### Records for this exercise

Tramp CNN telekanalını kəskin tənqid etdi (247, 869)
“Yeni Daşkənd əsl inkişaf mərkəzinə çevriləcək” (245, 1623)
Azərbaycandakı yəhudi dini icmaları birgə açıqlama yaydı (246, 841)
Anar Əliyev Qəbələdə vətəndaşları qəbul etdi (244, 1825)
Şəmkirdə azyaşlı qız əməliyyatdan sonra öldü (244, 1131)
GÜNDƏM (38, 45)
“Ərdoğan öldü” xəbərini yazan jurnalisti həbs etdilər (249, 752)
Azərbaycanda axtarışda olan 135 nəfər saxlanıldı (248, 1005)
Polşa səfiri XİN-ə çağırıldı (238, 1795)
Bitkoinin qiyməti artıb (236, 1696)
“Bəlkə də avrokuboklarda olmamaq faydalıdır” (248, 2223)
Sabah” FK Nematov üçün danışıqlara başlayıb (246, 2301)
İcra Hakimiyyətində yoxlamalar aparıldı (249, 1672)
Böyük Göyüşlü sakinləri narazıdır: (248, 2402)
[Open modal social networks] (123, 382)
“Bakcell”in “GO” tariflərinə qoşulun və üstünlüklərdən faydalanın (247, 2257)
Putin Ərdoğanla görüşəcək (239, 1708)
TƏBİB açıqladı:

### Work to be completed
Return, word for word, every line from the top of the entries down to the line that holds "Putin Ərdoğanla görüşəcək (239, 1708)", both included.

### Reply to the task
Tramp CNN telekanalını kəskin tənqid etdi (247, 869)
“Yeni Daşkənd əsl inkişaf mərkəzinə çevriləcək” (245, 1623)
Azərbaycandakı yəhudi dini icmaları birgə açıqlama yaydı (246, 841)
Anar Əliyev Qəbələdə vətəndaşları qəbul etdi (244, 1825)
Şəmkirdə azyaşlı qız əməliyyatdan sonra öldü (244, 1131)
GÜNDƏM (38, 45)
“Ərdoğan öldü” xəbərini yazan jurnalisti həbs etdilər (249, 752)
Azərbaycanda axtarışda olan 135 nəfər saxlanıldı (248, 1005)
Polşa səfiri XİN-ə çağırıldı (238, 1795)
Bitkoinin qiyməti artıb (236, 1696)
“Bəlkə də avrokuboklarda olmamaq faydalıdır” (248, 2223)
Sabah” FK Nematov üçün danışıqlara başlayıb (246, 2301)
İcra Hakimiyyətində yoxlamalar aparıldı (249, 1672)
Böyük Göyüşlü sakinləri narazıdır: (248, 2402)
[Open modal social networks] (123, 382)
“Bakcell”in “GO” tariflərinə qoşulun və üstünlüklərdən faydalanın (247, 2257)
Putin Ərdoğanla görüşəcək (239, 1708)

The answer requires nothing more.